▶ **ABOUT THIS TASK**
Your task is to transcribe all of the records exactly and leave out the pictures.
Content starts
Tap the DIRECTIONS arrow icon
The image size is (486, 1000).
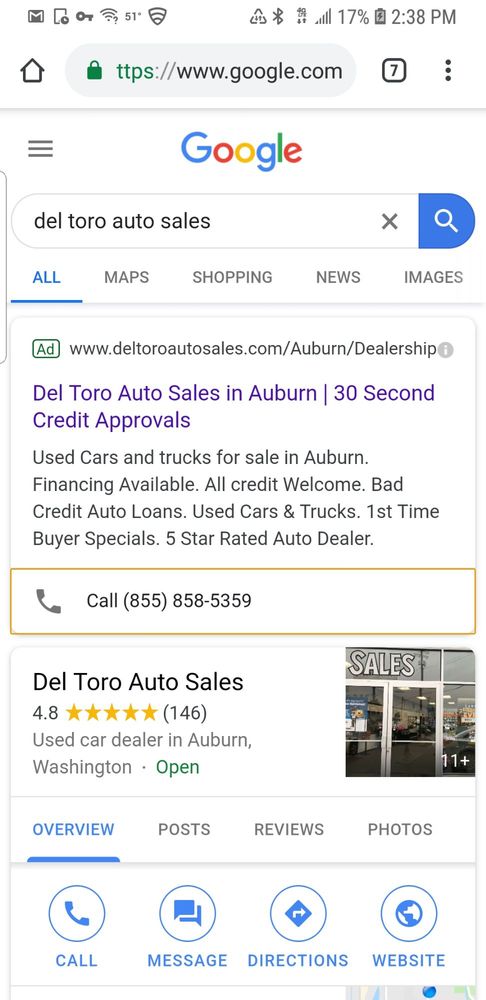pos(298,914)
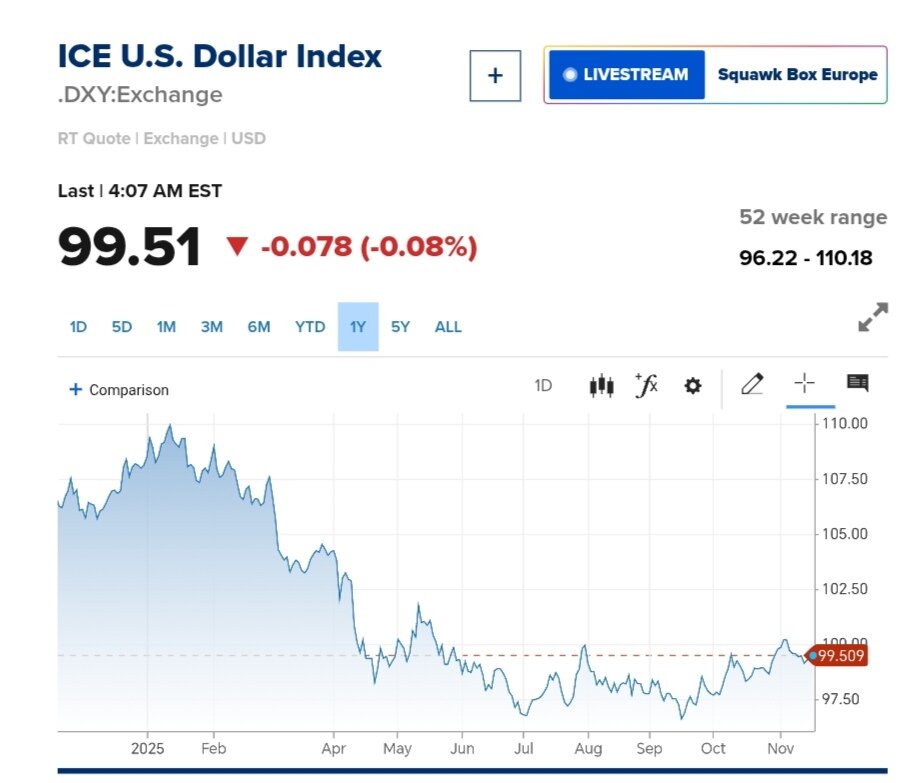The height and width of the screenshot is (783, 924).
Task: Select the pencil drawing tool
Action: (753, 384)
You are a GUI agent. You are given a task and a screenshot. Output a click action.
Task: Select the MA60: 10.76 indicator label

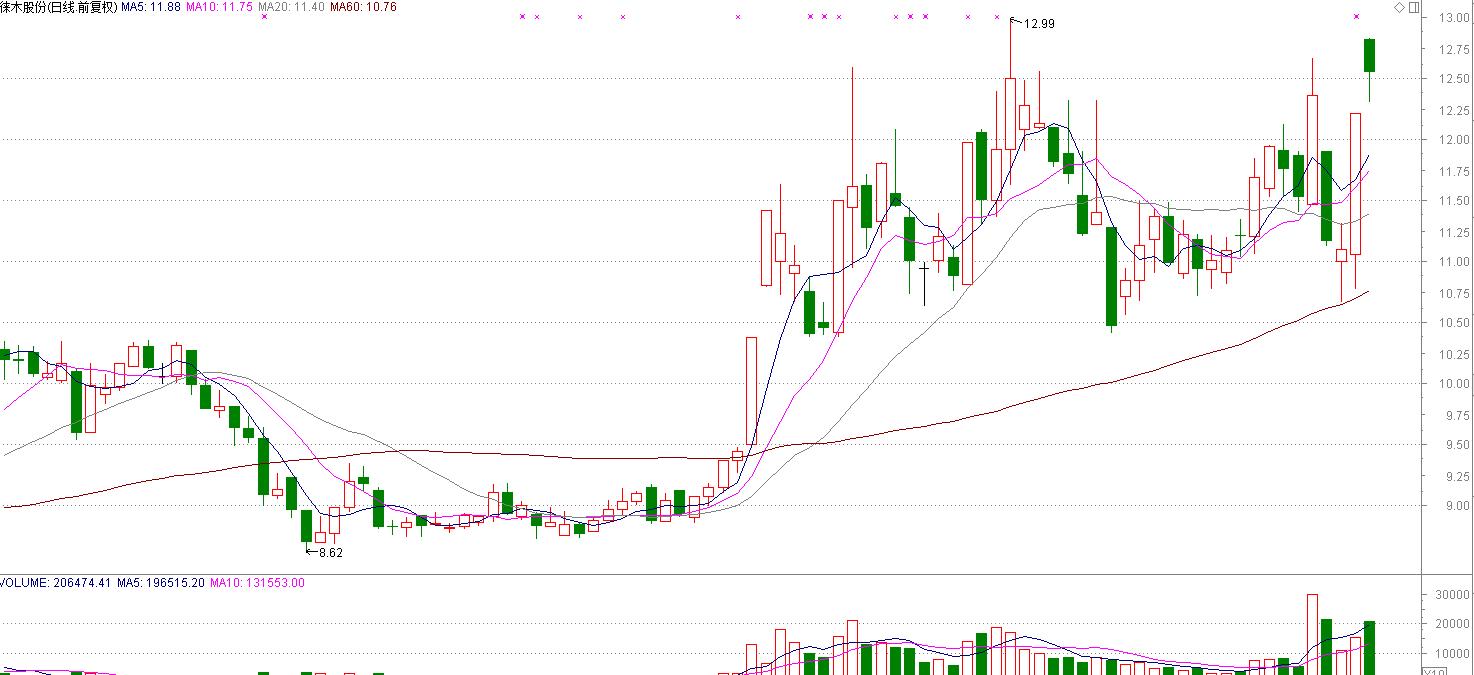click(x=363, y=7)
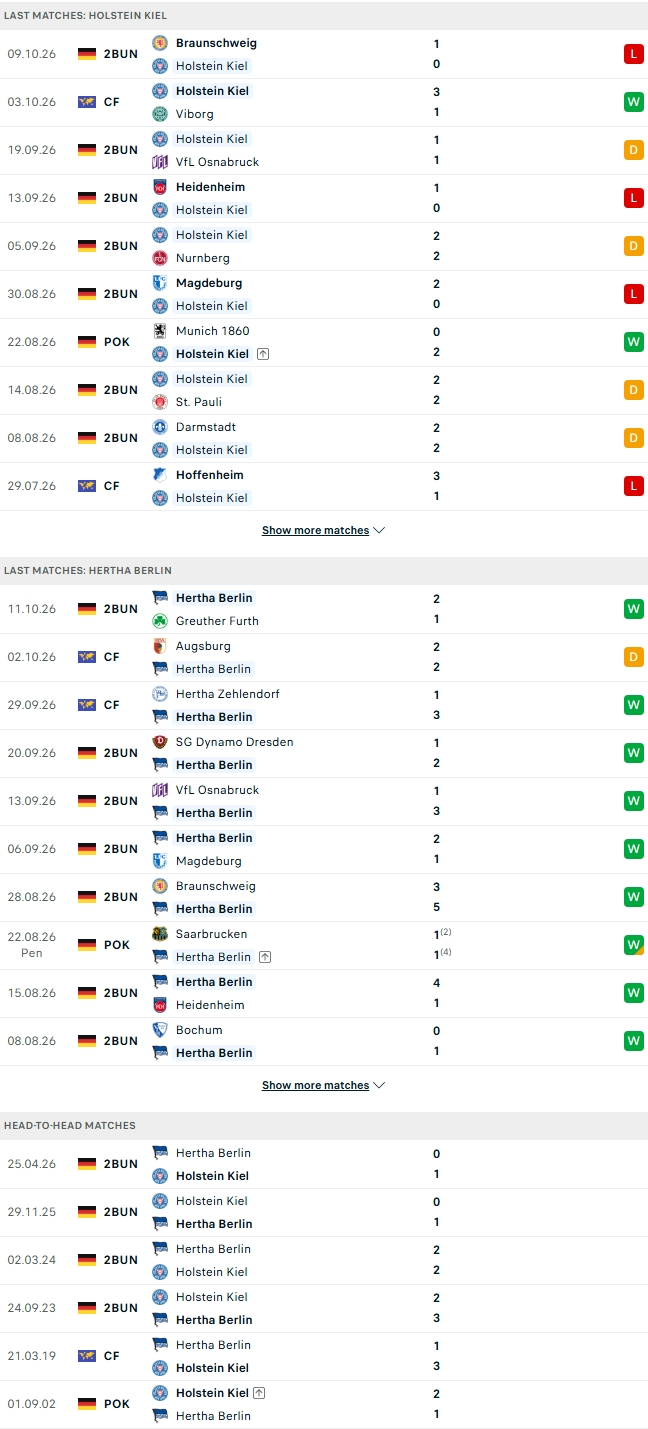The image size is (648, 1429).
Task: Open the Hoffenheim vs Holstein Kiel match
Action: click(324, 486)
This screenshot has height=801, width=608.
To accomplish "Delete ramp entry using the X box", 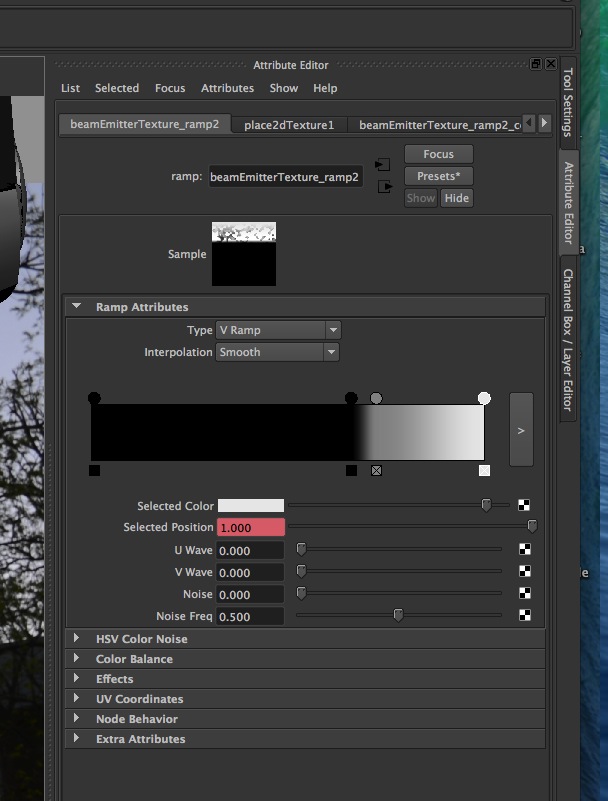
Content ends
▶ **ANSWER BOX**
Tap the DIRECTIONS arrow icon
The image size is (486, 1000).
pos(298,914)
The height and width of the screenshot is (783, 924).
Task: Select the pencil drawing tool
Action: (753, 384)
You are a GUI agent. You are given a task and a screenshot. Output a click action.
Task: Select the MA60: 10.76 indicator label

click(x=363, y=7)
The image size is (648, 1429).
Task: Open the Hoffenheim vs Holstein Kiel match
Action: click(324, 486)
This screenshot has height=801, width=608.
To accomplish "Delete ramp entry using the X box", 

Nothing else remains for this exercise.